Back (Failure Cases)

Grinding burn and white layers

Chemical designationSchleifbrand (White Layer)
StateGrinding burn and white layers
Etching3 % Nital

Grinding burn is thermal damage to the edge zone caused by excessive temperatures during the grinding process.
This can be caused by excessive contact pressure, a blunt grinding wheel, insufficient cooling or excessive cutting speed, for example. Comparable edge zone changes can also occur on the sample surface during other manufacturing processes (e.g. turning, milling, drilling, honing or wire erosion), for example in titanium with an edge zone modified by wire erosion (link).
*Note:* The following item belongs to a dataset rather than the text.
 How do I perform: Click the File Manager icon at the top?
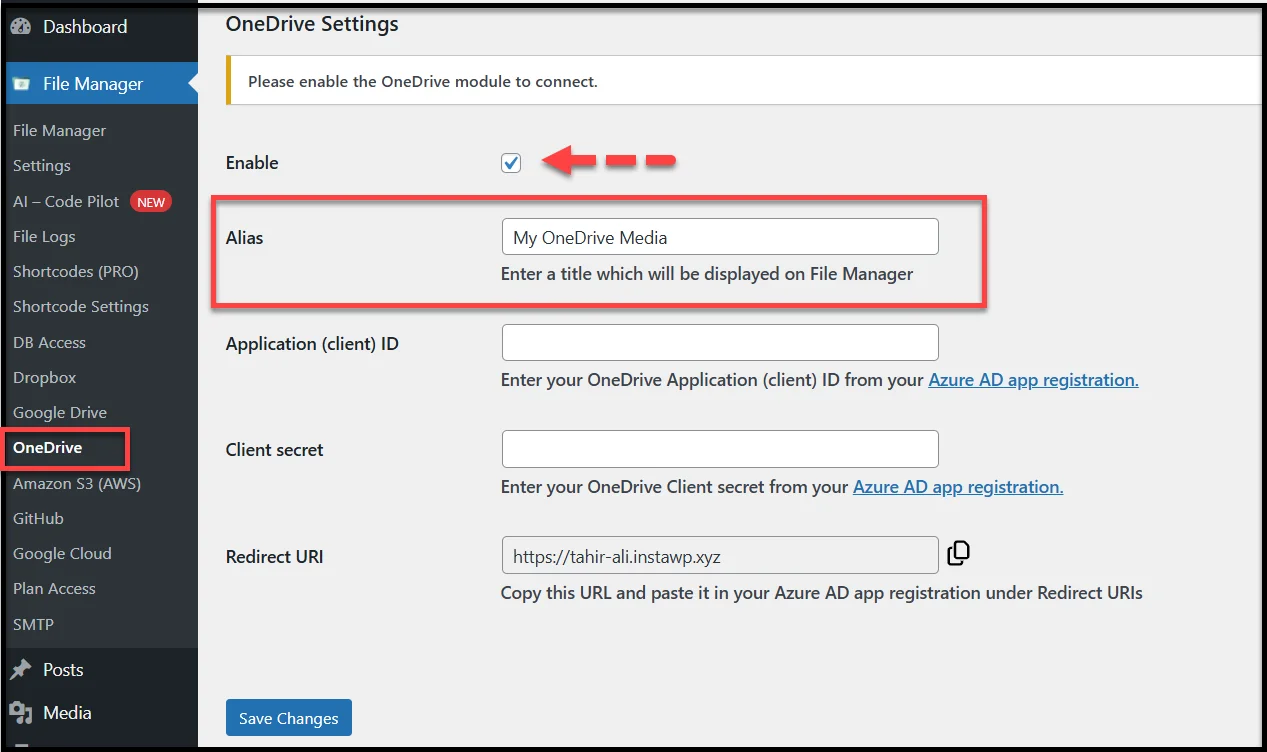point(21,83)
Local overheating can cause the austenitisation temperature of the material to be exceeded. As a result of the very rapid cooling by the surrounding base material, untempered martensite (and possibly residual austenite) forms, leading to local hardening of the surface. Directly below this re-hardened zone (also known as the white layer) there is often a tempered zone, which can be identified in the micrograph as a dark area with a drop in hardness.
If a temperature is reached during grinding that is below the hardening temperature but above the tempering temperature of the material, no new martensite is formed, but rather annealing zones close to the surface with a corresponding drop in hardness.
The formation of new microstructures can lead to internal stresses, which in turn promote undesirable crack formation.

If martensite formation is predominantly friction-induced – i.e. through the interaction of high temperatures and severe plastic deformation as a result of friction – this is referred to as friction martensite. The white layer in grinding burn therefore often consists of friction martensite. While the term “grinding burn” describes the damage mechanism in manufacturing, “friction martensite” refers to the resulting microstructure or the underlying transformation mechanism.

Nital etching reveals the thermally affected surface layer, which is usually only a few micrometres thick: the very fine, strongly tetragonally strained and untempered martensite is only slightly etched and therefore appears light or white. Annealing zones, on the other hand, appear darker because they consist of tempered, lower-stress martensite with reduced tetragonal distortion.